I need the number of lines in the listing below that contain "computer", and only that number.

* [Provided data]:
►
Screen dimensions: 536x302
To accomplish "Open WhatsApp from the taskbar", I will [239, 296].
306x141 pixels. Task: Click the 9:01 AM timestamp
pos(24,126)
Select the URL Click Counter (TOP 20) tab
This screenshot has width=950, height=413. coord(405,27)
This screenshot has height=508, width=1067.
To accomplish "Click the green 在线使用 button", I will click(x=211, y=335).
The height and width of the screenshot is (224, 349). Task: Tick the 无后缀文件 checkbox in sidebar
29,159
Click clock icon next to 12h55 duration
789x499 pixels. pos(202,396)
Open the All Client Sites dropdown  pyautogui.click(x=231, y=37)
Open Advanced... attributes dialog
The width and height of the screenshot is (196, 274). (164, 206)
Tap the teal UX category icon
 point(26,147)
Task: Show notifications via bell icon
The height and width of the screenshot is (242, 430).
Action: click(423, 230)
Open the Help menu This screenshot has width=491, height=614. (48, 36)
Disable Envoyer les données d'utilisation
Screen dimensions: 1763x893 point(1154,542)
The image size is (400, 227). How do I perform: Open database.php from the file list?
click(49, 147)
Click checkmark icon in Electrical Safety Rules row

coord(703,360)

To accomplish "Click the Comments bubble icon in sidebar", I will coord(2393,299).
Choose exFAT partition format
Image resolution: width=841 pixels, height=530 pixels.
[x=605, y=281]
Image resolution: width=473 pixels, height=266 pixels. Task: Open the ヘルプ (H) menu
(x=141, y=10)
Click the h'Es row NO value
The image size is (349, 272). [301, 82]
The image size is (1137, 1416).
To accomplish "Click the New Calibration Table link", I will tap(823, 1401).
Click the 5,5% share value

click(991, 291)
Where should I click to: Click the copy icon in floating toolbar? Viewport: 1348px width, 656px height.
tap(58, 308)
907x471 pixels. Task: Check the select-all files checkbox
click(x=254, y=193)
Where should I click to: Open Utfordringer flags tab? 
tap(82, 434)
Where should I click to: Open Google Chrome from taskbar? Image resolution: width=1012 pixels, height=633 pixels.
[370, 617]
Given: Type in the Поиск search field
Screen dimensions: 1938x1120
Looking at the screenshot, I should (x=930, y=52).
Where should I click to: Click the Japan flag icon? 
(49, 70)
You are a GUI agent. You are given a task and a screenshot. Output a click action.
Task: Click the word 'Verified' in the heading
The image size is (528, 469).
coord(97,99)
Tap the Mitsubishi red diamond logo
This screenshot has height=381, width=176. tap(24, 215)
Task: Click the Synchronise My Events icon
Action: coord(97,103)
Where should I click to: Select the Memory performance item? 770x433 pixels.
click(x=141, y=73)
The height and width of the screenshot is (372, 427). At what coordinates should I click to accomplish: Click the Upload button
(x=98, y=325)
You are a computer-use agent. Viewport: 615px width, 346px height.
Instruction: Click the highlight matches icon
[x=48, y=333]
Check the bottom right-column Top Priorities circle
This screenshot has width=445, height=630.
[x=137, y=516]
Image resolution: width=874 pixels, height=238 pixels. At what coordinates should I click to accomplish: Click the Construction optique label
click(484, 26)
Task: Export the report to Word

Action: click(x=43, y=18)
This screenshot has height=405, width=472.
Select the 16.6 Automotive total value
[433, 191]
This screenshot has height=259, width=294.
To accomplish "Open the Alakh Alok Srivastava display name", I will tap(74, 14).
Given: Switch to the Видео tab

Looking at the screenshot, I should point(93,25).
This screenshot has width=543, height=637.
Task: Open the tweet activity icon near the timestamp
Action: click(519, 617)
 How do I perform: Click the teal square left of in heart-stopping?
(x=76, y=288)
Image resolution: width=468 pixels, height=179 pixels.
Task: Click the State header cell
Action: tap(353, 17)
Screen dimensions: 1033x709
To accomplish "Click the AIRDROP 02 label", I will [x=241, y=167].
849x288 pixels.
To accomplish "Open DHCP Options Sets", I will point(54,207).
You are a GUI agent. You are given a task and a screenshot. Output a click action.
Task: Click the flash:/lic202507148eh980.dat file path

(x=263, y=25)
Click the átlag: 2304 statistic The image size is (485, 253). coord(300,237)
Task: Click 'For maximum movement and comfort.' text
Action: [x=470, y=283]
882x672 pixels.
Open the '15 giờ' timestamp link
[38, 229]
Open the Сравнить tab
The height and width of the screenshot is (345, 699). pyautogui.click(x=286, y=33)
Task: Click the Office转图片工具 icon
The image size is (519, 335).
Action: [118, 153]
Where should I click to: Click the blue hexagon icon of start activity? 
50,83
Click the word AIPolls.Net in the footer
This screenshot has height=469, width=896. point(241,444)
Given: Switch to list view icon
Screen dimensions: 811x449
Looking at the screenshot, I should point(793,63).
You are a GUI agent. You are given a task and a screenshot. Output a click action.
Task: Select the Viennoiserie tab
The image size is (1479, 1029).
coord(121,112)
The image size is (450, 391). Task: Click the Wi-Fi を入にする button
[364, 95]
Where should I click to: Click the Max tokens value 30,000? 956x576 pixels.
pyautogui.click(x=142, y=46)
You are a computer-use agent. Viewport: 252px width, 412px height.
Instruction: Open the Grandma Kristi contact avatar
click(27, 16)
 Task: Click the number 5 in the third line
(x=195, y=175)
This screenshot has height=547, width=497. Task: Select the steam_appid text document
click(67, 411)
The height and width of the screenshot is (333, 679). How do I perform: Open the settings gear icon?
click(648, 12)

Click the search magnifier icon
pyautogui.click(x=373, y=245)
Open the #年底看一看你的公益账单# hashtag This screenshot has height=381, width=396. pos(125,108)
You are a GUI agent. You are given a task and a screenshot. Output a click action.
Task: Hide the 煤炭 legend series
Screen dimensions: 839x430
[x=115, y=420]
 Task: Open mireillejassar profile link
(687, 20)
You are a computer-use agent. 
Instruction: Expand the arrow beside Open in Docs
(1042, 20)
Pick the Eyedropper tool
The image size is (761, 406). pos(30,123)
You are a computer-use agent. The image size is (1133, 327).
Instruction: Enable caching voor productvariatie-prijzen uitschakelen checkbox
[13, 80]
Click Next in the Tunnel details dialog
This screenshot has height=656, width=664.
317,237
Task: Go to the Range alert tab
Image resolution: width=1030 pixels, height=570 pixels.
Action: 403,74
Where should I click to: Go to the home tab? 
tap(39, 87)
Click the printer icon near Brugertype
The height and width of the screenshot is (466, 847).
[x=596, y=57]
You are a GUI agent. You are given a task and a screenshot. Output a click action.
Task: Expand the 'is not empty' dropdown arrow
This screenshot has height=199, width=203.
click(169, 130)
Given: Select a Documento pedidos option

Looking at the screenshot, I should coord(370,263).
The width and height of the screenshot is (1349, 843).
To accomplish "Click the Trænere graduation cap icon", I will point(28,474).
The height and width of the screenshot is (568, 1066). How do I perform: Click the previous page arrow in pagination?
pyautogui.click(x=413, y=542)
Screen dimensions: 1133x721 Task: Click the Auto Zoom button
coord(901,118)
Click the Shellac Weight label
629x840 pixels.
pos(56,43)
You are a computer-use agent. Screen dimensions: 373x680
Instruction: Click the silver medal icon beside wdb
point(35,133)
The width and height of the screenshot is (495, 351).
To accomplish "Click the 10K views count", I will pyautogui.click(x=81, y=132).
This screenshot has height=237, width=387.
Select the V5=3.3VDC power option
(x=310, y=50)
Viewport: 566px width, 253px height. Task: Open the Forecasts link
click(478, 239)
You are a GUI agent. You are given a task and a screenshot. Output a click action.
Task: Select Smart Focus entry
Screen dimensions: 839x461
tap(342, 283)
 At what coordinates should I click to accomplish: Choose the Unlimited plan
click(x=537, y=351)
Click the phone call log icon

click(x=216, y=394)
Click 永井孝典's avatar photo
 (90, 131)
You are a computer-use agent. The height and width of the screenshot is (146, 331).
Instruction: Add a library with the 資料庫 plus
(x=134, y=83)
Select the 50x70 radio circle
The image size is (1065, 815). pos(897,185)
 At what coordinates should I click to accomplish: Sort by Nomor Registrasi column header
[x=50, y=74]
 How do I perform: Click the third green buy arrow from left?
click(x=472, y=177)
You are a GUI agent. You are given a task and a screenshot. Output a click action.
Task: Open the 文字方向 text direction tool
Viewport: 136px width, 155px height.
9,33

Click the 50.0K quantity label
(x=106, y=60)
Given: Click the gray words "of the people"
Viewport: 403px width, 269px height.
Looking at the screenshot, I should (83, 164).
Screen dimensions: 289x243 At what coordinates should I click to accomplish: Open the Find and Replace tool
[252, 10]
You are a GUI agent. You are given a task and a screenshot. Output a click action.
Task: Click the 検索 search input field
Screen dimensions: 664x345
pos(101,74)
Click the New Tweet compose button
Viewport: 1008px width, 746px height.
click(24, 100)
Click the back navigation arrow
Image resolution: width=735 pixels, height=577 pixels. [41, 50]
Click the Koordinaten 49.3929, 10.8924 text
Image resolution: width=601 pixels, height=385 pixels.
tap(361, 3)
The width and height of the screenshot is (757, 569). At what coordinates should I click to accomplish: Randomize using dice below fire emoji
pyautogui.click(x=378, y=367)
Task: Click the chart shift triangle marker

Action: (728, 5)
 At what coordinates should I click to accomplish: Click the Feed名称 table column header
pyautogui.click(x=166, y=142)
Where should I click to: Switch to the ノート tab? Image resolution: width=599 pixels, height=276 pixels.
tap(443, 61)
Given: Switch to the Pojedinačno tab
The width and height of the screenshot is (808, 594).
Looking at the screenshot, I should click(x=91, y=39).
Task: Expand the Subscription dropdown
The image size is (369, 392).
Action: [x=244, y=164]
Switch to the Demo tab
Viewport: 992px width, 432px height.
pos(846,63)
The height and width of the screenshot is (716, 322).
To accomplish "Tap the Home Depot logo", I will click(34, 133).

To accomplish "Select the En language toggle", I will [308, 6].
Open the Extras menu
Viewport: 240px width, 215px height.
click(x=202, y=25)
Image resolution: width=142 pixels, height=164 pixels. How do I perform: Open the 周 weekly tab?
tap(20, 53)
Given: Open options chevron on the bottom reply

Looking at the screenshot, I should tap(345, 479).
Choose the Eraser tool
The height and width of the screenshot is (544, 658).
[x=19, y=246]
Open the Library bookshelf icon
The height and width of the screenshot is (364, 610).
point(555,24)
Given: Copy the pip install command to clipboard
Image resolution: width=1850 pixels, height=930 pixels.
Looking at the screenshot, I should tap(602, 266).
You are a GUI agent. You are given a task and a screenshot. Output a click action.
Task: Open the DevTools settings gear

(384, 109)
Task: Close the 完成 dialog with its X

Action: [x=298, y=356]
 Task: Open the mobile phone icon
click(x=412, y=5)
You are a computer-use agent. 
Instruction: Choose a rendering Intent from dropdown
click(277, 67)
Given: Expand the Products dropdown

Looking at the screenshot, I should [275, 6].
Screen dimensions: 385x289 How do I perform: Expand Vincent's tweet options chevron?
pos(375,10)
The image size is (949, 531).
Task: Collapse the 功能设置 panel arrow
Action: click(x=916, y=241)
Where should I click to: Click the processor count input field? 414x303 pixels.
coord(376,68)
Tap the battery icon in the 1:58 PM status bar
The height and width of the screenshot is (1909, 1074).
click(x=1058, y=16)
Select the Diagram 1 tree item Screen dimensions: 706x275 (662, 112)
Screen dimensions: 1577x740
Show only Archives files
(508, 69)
◄
* [Problem solution]: 7